(Dataset entries)
+===+

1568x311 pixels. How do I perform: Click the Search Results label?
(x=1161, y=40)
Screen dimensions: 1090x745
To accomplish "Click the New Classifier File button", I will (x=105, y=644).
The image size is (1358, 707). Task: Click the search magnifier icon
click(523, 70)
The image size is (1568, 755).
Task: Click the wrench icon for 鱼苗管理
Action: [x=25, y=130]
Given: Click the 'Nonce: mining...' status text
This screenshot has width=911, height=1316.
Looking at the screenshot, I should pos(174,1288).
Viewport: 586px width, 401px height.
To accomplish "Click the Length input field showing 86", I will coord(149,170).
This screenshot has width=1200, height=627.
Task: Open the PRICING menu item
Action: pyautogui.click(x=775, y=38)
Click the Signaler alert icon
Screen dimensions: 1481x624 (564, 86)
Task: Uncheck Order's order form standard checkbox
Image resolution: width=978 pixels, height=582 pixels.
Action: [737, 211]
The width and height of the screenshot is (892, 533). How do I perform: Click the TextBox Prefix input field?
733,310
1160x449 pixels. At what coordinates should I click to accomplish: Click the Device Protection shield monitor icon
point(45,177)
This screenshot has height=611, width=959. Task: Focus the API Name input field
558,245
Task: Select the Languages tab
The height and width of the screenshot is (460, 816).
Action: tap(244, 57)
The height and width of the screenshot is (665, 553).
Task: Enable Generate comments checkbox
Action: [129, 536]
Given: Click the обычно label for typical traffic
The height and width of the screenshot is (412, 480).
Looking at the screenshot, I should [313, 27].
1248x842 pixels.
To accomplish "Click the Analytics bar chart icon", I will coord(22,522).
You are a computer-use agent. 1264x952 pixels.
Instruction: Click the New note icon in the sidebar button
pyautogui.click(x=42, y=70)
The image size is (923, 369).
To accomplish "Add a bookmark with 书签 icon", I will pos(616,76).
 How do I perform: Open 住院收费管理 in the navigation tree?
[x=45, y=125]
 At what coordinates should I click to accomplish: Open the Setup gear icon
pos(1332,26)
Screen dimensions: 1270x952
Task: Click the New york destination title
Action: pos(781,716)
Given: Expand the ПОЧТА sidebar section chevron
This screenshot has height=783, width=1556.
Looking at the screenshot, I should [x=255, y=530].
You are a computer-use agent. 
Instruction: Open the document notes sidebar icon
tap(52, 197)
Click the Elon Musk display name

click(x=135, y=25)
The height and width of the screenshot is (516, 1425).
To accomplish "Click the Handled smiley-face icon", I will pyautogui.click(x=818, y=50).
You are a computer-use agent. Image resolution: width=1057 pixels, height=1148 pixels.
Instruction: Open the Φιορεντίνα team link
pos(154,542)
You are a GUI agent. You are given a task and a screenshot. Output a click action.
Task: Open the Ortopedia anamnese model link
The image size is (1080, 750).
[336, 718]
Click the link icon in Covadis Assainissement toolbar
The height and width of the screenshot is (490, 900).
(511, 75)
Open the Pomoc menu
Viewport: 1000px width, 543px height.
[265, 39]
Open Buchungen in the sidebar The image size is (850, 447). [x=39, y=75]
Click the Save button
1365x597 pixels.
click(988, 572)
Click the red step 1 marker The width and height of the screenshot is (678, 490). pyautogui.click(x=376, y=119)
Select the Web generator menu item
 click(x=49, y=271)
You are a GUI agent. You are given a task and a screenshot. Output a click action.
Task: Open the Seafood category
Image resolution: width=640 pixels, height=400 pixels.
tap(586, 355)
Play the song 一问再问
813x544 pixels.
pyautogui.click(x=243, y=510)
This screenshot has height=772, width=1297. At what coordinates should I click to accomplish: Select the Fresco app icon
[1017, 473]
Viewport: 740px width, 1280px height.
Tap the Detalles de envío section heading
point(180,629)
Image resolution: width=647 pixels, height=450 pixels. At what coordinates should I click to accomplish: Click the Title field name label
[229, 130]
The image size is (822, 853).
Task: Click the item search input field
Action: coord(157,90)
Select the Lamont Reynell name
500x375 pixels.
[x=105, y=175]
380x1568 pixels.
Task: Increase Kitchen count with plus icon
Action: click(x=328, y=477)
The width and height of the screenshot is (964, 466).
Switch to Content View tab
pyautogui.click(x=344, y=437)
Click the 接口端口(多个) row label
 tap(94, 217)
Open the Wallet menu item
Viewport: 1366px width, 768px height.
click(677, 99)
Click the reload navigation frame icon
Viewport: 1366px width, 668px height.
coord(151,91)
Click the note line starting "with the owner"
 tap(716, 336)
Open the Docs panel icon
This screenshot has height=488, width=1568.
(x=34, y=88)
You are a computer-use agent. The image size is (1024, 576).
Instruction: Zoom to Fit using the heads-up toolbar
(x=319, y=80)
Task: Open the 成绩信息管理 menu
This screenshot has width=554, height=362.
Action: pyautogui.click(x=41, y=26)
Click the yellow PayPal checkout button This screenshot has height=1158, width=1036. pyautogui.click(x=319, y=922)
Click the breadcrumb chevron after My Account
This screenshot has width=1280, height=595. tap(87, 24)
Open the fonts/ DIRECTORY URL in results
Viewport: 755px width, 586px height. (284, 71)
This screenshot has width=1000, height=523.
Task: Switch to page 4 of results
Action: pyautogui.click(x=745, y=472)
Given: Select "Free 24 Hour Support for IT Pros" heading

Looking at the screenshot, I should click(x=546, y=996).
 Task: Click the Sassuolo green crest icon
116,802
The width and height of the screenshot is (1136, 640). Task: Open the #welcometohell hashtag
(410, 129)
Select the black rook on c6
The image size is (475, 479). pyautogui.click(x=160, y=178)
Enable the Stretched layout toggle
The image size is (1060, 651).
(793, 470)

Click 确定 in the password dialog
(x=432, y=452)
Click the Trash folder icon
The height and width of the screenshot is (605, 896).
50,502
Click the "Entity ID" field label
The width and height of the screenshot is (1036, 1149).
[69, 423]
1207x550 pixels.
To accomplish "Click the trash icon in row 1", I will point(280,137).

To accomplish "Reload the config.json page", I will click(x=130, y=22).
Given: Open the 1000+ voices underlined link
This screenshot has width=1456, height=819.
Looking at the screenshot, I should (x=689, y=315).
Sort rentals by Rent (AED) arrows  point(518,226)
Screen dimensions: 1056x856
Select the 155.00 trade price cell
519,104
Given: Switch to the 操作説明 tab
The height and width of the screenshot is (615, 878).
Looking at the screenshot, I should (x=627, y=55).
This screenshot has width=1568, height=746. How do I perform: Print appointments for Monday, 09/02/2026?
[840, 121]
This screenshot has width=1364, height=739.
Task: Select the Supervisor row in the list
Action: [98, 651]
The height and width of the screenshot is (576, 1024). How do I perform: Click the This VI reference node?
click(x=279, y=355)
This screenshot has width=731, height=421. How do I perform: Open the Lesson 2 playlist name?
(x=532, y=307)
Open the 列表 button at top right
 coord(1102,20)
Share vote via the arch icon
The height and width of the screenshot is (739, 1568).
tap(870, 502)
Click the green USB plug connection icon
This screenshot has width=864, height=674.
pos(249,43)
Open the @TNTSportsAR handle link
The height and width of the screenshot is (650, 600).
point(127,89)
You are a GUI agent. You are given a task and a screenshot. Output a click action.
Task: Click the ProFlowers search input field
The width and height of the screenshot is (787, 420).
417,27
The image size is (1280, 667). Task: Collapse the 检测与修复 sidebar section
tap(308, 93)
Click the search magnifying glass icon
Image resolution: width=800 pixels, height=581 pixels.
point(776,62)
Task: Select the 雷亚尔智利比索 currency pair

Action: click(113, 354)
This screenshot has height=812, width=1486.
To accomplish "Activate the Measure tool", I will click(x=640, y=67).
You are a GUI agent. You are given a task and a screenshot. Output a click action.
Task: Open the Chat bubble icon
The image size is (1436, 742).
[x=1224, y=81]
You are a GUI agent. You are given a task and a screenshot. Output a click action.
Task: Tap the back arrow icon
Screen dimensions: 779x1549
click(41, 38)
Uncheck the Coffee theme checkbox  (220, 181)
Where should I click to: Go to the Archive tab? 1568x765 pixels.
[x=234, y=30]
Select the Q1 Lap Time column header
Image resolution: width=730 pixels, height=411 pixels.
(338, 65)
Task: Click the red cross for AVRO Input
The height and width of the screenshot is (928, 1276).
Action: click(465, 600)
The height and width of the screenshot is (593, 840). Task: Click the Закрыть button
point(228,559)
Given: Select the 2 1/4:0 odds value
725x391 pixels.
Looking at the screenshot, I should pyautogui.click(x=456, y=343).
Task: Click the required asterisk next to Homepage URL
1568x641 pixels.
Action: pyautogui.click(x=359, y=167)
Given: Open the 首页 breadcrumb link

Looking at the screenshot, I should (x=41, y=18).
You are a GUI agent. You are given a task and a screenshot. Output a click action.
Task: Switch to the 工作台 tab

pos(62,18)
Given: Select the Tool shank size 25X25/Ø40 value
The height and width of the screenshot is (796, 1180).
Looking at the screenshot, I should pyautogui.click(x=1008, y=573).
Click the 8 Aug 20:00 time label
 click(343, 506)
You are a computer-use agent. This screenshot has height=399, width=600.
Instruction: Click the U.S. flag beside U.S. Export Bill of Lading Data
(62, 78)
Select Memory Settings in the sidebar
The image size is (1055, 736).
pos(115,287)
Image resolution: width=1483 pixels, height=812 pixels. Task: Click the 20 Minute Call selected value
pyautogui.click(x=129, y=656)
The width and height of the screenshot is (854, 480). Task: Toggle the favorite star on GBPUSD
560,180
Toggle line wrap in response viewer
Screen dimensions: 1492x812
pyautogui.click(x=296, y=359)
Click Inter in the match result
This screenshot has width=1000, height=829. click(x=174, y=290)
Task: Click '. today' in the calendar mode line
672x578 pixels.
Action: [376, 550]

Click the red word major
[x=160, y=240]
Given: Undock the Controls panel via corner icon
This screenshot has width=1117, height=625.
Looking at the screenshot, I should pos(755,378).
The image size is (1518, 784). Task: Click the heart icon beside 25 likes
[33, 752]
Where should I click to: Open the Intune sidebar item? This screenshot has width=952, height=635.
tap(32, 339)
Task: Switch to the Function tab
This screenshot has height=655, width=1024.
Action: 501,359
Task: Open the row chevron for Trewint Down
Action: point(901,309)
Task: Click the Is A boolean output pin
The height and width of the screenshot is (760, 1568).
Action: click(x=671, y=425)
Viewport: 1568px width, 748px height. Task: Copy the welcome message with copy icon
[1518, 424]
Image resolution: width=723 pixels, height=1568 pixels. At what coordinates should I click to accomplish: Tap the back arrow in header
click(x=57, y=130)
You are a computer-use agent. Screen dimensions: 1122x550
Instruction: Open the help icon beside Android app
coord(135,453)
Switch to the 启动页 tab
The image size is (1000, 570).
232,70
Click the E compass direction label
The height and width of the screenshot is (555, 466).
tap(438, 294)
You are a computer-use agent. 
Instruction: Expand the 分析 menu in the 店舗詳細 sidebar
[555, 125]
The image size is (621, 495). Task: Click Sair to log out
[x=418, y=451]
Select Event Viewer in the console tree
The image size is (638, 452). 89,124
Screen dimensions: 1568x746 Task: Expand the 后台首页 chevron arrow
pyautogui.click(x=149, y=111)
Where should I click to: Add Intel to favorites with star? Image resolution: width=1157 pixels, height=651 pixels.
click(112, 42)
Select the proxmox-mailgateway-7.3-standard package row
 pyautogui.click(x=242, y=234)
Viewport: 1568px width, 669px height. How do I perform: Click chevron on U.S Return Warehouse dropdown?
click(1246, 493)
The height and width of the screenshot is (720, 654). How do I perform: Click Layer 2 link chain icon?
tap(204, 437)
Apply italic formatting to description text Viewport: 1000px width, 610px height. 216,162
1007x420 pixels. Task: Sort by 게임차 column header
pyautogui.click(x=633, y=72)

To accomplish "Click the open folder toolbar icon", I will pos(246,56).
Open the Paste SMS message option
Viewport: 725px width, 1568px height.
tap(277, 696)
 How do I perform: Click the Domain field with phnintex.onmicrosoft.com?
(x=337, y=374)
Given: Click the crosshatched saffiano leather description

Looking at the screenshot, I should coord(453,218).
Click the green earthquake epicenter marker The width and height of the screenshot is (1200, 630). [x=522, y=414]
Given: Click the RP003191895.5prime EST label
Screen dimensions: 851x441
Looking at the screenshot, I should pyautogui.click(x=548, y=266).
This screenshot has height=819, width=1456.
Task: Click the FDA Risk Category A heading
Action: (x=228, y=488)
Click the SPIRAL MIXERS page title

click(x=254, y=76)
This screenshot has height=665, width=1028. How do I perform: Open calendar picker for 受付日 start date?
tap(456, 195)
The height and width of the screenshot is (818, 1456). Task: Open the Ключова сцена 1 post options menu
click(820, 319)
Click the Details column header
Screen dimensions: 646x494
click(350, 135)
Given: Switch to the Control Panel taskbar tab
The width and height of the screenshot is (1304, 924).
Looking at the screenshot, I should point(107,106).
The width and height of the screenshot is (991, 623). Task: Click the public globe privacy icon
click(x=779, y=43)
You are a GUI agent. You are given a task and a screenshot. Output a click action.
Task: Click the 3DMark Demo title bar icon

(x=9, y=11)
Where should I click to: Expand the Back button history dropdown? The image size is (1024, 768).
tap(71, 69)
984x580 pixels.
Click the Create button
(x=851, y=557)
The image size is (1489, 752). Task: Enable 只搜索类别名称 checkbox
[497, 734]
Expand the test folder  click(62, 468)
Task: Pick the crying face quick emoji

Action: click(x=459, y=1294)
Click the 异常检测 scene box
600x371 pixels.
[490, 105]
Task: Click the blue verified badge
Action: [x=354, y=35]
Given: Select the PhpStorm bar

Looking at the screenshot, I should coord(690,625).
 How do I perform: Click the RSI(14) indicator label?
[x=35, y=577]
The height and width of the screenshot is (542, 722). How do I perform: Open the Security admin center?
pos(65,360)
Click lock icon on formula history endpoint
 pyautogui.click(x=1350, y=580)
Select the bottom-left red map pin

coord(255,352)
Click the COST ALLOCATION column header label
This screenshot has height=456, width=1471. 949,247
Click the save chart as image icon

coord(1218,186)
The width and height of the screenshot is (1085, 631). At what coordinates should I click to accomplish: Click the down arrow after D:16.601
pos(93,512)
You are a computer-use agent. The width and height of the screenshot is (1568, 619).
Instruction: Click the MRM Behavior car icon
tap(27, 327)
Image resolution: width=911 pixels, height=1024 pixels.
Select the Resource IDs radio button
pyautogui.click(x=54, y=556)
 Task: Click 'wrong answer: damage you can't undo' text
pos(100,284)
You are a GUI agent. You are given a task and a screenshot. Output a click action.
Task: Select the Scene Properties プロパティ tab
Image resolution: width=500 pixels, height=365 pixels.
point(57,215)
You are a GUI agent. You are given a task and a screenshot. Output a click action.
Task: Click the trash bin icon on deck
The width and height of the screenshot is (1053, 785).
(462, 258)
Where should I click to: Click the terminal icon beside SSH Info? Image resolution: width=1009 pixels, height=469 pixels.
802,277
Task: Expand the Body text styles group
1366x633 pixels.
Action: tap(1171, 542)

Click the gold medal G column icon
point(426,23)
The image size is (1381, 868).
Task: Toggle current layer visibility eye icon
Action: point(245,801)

+===+

■ **EXERCISE AIM**
Take every line from the data that contains the word "computer".

■ **RESULT OF THIS EXERCISE**
You are a computer-use agent. 1264x952 pixels.
You are a computer-use agent. 
You are a computer-use agent. Image resolution: width=1057 pixels, height=1148 pixels.
You are a computer-use agent. The image size is (1024, 576).
You are a computer-use agent. This screenshot has height=399, width=600.
You are a computer-use agent. Screen dimensions: 1122x550
You are a computer-use agent. 
You are a computer-use agent. The width and height of the screenshot is (1568, 619).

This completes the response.